Render the rows below as a numbered list, leaving out any blank lines.

**MATERIALS PROVIDED**

━━━━━━

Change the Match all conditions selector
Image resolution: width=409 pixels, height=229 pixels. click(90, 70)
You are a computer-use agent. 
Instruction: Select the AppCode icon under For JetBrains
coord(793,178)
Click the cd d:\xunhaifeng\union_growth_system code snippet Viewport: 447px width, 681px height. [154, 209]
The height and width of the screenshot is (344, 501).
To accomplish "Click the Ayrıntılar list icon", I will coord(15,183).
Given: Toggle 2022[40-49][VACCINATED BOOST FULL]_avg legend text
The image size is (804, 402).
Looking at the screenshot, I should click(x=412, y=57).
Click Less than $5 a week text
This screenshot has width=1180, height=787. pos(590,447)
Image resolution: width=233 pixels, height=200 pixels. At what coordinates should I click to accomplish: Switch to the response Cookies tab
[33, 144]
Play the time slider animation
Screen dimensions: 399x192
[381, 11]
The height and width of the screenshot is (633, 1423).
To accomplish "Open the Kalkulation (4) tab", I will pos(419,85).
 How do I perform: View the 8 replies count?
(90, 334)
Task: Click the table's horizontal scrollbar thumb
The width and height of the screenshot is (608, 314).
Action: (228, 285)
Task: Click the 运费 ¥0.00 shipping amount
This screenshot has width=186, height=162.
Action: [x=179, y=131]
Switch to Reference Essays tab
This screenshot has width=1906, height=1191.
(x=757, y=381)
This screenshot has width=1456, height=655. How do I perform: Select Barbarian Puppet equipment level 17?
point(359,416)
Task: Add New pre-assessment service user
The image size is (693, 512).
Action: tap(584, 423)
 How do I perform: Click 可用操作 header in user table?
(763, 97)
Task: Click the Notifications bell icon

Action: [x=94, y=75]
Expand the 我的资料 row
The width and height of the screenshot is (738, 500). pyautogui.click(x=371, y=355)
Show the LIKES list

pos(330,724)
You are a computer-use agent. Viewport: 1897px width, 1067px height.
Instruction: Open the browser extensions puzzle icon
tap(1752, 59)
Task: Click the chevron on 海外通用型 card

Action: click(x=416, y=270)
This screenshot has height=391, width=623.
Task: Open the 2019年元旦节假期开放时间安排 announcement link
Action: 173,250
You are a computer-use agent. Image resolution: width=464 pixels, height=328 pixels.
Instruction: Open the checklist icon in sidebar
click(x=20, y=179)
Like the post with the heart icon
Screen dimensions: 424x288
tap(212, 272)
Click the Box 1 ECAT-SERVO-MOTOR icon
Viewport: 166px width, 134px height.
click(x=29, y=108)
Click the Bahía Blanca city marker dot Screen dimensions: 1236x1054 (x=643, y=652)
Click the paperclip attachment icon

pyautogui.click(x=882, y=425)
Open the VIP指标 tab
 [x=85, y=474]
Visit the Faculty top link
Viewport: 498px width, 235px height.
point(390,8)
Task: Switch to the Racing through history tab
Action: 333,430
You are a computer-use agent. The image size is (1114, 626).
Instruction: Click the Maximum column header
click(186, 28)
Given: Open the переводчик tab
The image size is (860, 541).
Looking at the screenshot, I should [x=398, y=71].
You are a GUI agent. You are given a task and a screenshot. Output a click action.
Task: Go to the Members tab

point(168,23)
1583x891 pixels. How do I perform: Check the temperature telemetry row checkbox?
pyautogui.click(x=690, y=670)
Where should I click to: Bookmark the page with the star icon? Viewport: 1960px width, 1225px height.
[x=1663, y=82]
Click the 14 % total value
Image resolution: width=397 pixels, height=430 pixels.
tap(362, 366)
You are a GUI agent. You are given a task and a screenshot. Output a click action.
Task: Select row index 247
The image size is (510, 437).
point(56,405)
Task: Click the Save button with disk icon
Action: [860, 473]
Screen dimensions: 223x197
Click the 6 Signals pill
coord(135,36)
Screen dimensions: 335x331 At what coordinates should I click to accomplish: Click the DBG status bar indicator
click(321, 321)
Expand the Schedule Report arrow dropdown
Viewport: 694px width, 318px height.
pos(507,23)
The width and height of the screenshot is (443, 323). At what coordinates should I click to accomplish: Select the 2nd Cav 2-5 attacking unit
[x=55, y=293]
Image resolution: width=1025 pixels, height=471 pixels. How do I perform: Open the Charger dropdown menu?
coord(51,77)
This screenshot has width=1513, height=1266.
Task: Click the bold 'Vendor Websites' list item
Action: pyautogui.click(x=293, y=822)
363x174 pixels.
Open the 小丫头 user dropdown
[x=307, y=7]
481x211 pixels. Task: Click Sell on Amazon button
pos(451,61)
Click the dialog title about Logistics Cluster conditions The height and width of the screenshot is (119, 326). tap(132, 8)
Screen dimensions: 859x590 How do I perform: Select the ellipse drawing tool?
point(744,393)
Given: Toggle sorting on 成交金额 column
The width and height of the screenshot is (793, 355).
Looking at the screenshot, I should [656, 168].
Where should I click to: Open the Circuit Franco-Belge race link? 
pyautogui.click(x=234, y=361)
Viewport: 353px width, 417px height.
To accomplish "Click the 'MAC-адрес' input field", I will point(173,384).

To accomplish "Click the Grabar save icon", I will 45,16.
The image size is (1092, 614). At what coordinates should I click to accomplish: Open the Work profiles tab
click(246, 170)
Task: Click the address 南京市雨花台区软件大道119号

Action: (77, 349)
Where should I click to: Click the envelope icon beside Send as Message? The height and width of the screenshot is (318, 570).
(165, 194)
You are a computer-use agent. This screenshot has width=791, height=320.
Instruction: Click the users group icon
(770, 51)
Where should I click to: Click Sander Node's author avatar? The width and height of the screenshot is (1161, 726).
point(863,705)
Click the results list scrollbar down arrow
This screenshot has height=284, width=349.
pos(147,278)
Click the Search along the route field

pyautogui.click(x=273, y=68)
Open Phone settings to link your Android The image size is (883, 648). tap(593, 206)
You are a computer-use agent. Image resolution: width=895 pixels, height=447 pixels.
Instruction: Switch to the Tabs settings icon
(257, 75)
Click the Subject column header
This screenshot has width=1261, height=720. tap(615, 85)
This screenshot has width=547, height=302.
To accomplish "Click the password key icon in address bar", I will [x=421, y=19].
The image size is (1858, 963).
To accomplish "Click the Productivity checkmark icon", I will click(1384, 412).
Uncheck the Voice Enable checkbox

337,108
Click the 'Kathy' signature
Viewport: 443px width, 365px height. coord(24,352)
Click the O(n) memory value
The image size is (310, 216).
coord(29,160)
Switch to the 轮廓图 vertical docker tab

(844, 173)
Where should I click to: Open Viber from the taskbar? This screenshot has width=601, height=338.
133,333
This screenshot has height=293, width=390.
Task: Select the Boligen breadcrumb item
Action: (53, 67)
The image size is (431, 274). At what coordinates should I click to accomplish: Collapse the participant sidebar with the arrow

━━━━━━

**RESULT OF THIS EXERCISE**
1. Change the Match all conditions selector
2. Image resolution: width=409 pixels, height=229 pixels. click(90, 70)
3. You are a computer-use agent. 
4. Instruction: Select the AppCode icon under For JetBrains
5. coord(793,178)
6. Click the cd d:\xunhaifeng\union_growth_system code snippet Viewport: 447px width, 681px height. [154, 209]
7. The height and width of the screenshot is (344, 501).
8. To accomplish "Click the Ayrıntılar list icon", I will coord(15,183).
9. Given: Toggle 2022[40-49][VACCINATED BOOST FULL]_avg legend text
10. The image size is (804, 402).
11. Looking at the screenshot, I should click(x=412, y=57).
12. Click Less than $5 a week text
13. This screenshot has width=1180, height=787. pos(590,447)
14. Image resolution: width=233 pixels, height=200 pixels. At what coordinates should I click to accomplish: Switch to the response Cookies tab
15. [33, 144]
16. Play the time slider animation
17. Screen dimensions: 399x192
18. [381, 11]
19. The height and width of the screenshot is (633, 1423).
20. To accomplish "Open the Kalkulation (4) tab", I will pos(419,85).
21.  How do I perform: View the 8 replies count?
22. (90, 334)
23. Task: Click the table's horizontal scrollbar thumb
24. The width and height of the screenshot is (608, 314).
25. Action: (228, 285)
26. Task: Click the 运费 ¥0.00 shipping amount
27. This screenshot has width=186, height=162.
28. Action: [x=179, y=131]
29. Switch to Reference Essays tab
30. This screenshot has width=1906, height=1191.
31. (x=757, y=381)
32. This screenshot has width=1456, height=655. How do I perform: Select Barbarian Puppet equipment level 17?
33. point(359,416)
34. Task: Add New pre-assessment service user
35. The image size is (693, 512).
36. Action: tap(584, 423)
37.  How do I perform: Click 可用操作 header in user table?
38. (763, 97)
39. Task: Click the Notifications bell icon
40. Action: [x=94, y=75]
41. Expand the 我的资料 row
42. The width and height of the screenshot is (738, 500). pyautogui.click(x=371, y=355)
43. Show the LIKES list
44. pos(330,724)
45. You are a computer-use agent. Viewport: 1897px width, 1067px height.
46. Instruction: Open the browser extensions puzzle icon
47. tap(1752, 59)
48. Task: Click the chevron on 海外通用型 card
49. Action: click(x=416, y=270)
50. This screenshot has height=391, width=623.
51. Task: Open the 2019年元旦节假期开放时间安排 announcement link
52. Action: 173,250
53. You are a computer-use agent. Image resolution: width=464 pixels, height=328 pixels.
54. Instruction: Open the checklist icon in sidebar
55. click(x=20, y=179)
56. Like the post with the heart icon
57. Screen dimensions: 424x288
58. tap(212, 272)
59. Click the Box 1 ECAT-SERVO-MOTOR icon
60. Viewport: 166px width, 134px height.
61. click(x=29, y=108)
62. Click the Bahía Blanca city marker dot Screen dimensions: 1236x1054 (x=643, y=652)
63. Click the paperclip attachment icon
64. pyautogui.click(x=882, y=425)
65. Open the VIP指标 tab
66.  [x=85, y=474]
67. Visit the Faculty top link
68. Viewport: 498px width, 235px height.
69. point(390,8)
70. Task: Switch to the Racing through history tab
71. Action: 333,430
72. You are a computer-use agent. The image size is (1114, 626).
73. Instruction: Click the Maximum column header
74. click(186, 28)
75. Given: Open the переводчик tab
76. The image size is (860, 541).
77. Looking at the screenshot, I should [x=398, y=71].
78. You are a GUI agent. You are given a task and a screenshot. Output a click action.
79. Task: Go to the Members tab
80. point(168,23)
81. 1583x891 pixels. How do I perform: Check the temperature telemetry row checkbox?
82. pyautogui.click(x=690, y=670)
83. Where should I click to: Bookmark the page with the star icon? Viewport: 1960px width, 1225px height.
84. [x=1663, y=82]
85. Click the 14 % total value
86. Image resolution: width=397 pixels, height=430 pixels.
87. tap(362, 366)
88. You are a GUI agent. You are given a task and a screenshot. Output a click action.
89. Task: Select row index 247
90. The image size is (510, 437).
91. point(56,405)
92. Task: Click the Save button with disk icon
93. Action: [860, 473]
94. Screen dimensions: 223x197
95. Click the 6 Signals pill
96. coord(135,36)
97. Screen dimensions: 335x331 At what coordinates should I click to accomplish: Click the DBG status bar indicator
98. click(321, 321)
99. Expand the Schedule Report arrow dropdown
100. Viewport: 694px width, 318px height.
101. pos(507,23)
102. The width and height of the screenshot is (443, 323). At what coordinates should I click to accomplish: Select the 2nd Cav 2-5 attacking unit
103. [x=55, y=293]
104. Image resolution: width=1025 pixels, height=471 pixels. How do I perform: Open the Charger dropdown menu?
105. coord(51,77)
106. This screenshot has width=1513, height=1266.
107. Task: Click the bold 'Vendor Websites' list item
108. Action: pyautogui.click(x=293, y=822)
109. 363x174 pixels.
110. Open the 小丫头 user dropdown
111. [x=307, y=7]
112. 481x211 pixels. Task: Click Sell on Amazon button
113. pos(451,61)
114. Click the dialog title about Logistics Cluster conditions The height and width of the screenshot is (119, 326). tap(132, 8)
115. Screen dimensions: 859x590 How do I perform: Select the ellipse drawing tool?
116. point(744,393)
117. Given: Toggle sorting on 成交金额 column
118. The width and height of the screenshot is (793, 355).
119. Looking at the screenshot, I should [656, 168].
120. Where should I click to: Open the Circuit Franco-Belge race link? 
121. pyautogui.click(x=234, y=361)
122. Viewport: 353px width, 417px height.
123. To accomplish "Click the 'MAC-адрес' input field", I will point(173,384).
124. To accomplish "Click the Grabar save icon", I will 45,16.
125. The image size is (1092, 614). At what coordinates should I click to accomplish: Open the Work profiles tab
126. click(246, 170)
127. Task: Click the address 南京市雨花台区软件大道119号
128. Action: (77, 349)
129. Where should I click to: Click the envelope icon beside Send as Message? The height and width of the screenshot is (318, 570).
130. (165, 194)
131. You are a computer-use agent. This screenshot has width=791, height=320.
132. Instruction: Click the users group icon
133. (770, 51)
134. Where should I click to: Click Sander Node's author avatar? The width and height of the screenshot is (1161, 726).
135. point(863,705)
136. Click the results list scrollbar down arrow
137. This screenshot has height=284, width=349.
138. pos(147,278)
139. Click the Search along the route field
140. pyautogui.click(x=273, y=68)
141. Open Phone settings to link your Android The image size is (883, 648). tap(593, 206)
142. You are a computer-use agent. Image resolution: width=895 pixels, height=447 pixels.
143. Instruction: Switch to the Tabs settings icon
144. (257, 75)
145. Click the Subject column header
146. This screenshot has width=1261, height=720. tap(615, 85)
147. This screenshot has width=547, height=302.
148. To accomplish "Click the password key icon in address bar", I will [x=421, y=19].
149. The image size is (1858, 963).
150. To accomplish "Click the Productivity checkmark icon", I will click(1384, 412).
151. Uncheck the Voice Enable checkbox
152. 337,108
153. Click the 'Kathy' signature
154. Viewport: 443px width, 365px height. coord(24,352)
155. Click the O(n) memory value
156. The image size is (310, 216).
157. coord(29,160)
158. Switch to the 轮廓图 vertical docker tab
159. (844, 173)
160. Where should I click to: Open Viber from the taskbar? This screenshot has width=601, height=338.
161. 133,333
162. This screenshot has height=293, width=390.
163. Task: Select the Boligen breadcrumb item
164. Action: (53, 67)
165. The image size is (431, 274). At what coordinates should I click to accomplish: Collapse the participant sidebar with the arrow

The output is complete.